They asserted, however, that the sum and substance of their fault or error had been that they were accustomed to meet on a fixed day before dawn and sing responsively a hymn to Christ as to a god, and to bind themselves by oath, not to some crime, but not to commit fraud, theft, or adultery, not falsify their trust, nor to refuse to return a trust when called upon to do so. When this was over, it was their custom to depart and to assemble again to partake of food--but ordinary and innocent food. Even this, they affirmed, they had ceased to do after my edict by which, in accordance with your instructions, I had forbidden political associations. Accordingly, I judged it all the more necessary to find out what the truth was by torturing two female slaves who were called ministrae. But I discovered nothing else but depraved, excessive superstition.

Now it is interesting that most translations of Pliny’s letters render ministrae as “deaconesses” in this context. But, at this point in time, ministrae was not a technical term for “deacon.” In fact, it is a rather ambiguous word as to what it could entail in terms of either the activity or authority that it implied in the churches of Bithynia. These female slaves might have been deacons, but they might also have been more!
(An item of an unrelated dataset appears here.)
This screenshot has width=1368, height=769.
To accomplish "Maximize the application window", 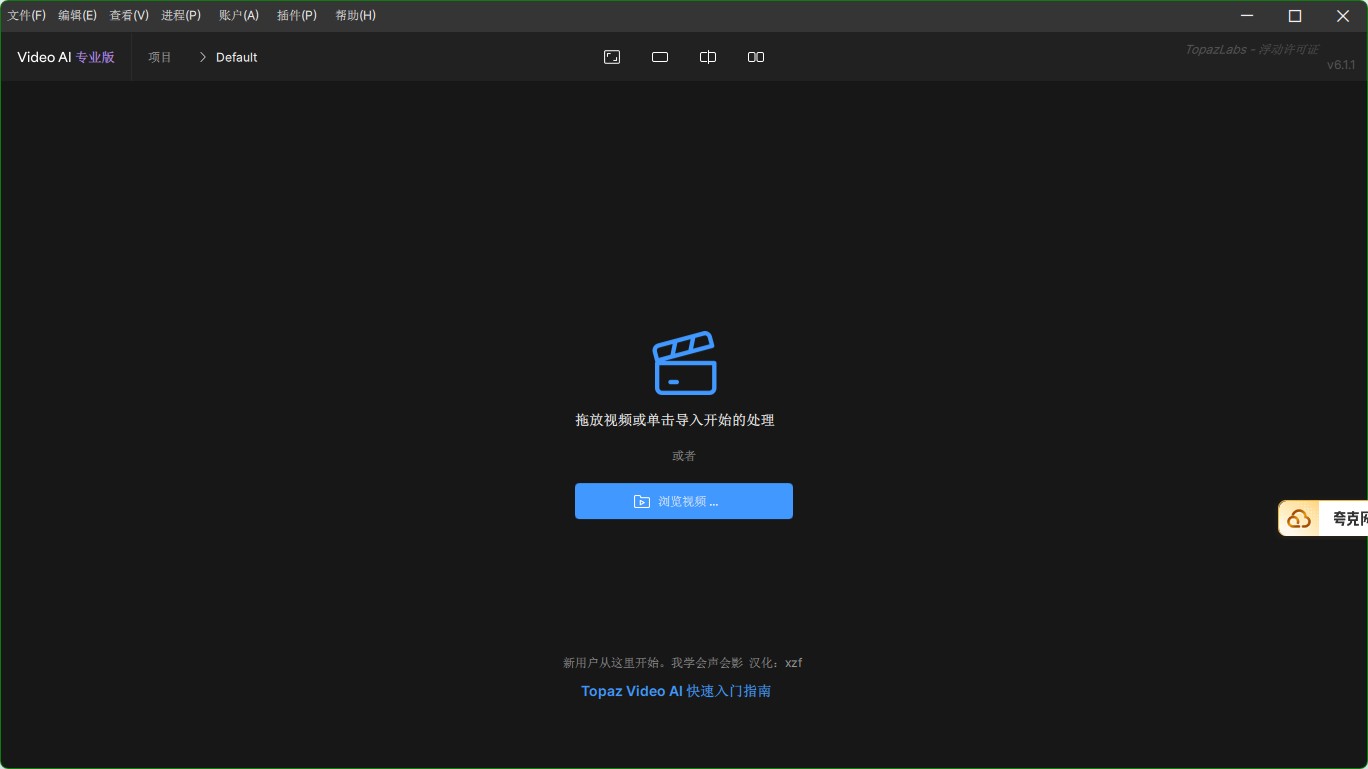I will [x=1295, y=15].
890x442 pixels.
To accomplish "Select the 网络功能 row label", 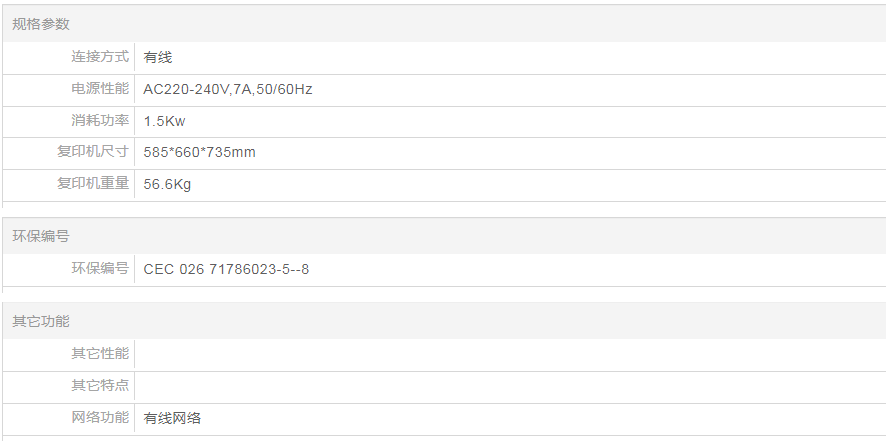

As John Granger Cook writes:

Although Pliny may not have perceived the ministrae to be “priestesses” of the Christian group, there is ample evidence in the literary and inscriptional material surveyed above to believe that Pliny would have associated various cultic and priestly duties with the term ministra. The thesis that a ministra was clearly an individual with “a menial position in the church” (or one who exercised “menial cultic functions”) cannot be sustained. … Frequently in literary and inscriptional usage, various ministrae are mentioned in conjunction with priestly duties, altars, sacrificial tables, restoration of statues, erection of temples, sacred rites (sacri) and various other activities such as banking and even healing … The rich usage of ministra indicates that in Pliny’s perspective the women could have done everything from carrying incense boxes (if such were used in the liturgies of the community) to assisting the Christian priests in their liturgical duties—or even performing priestly functions.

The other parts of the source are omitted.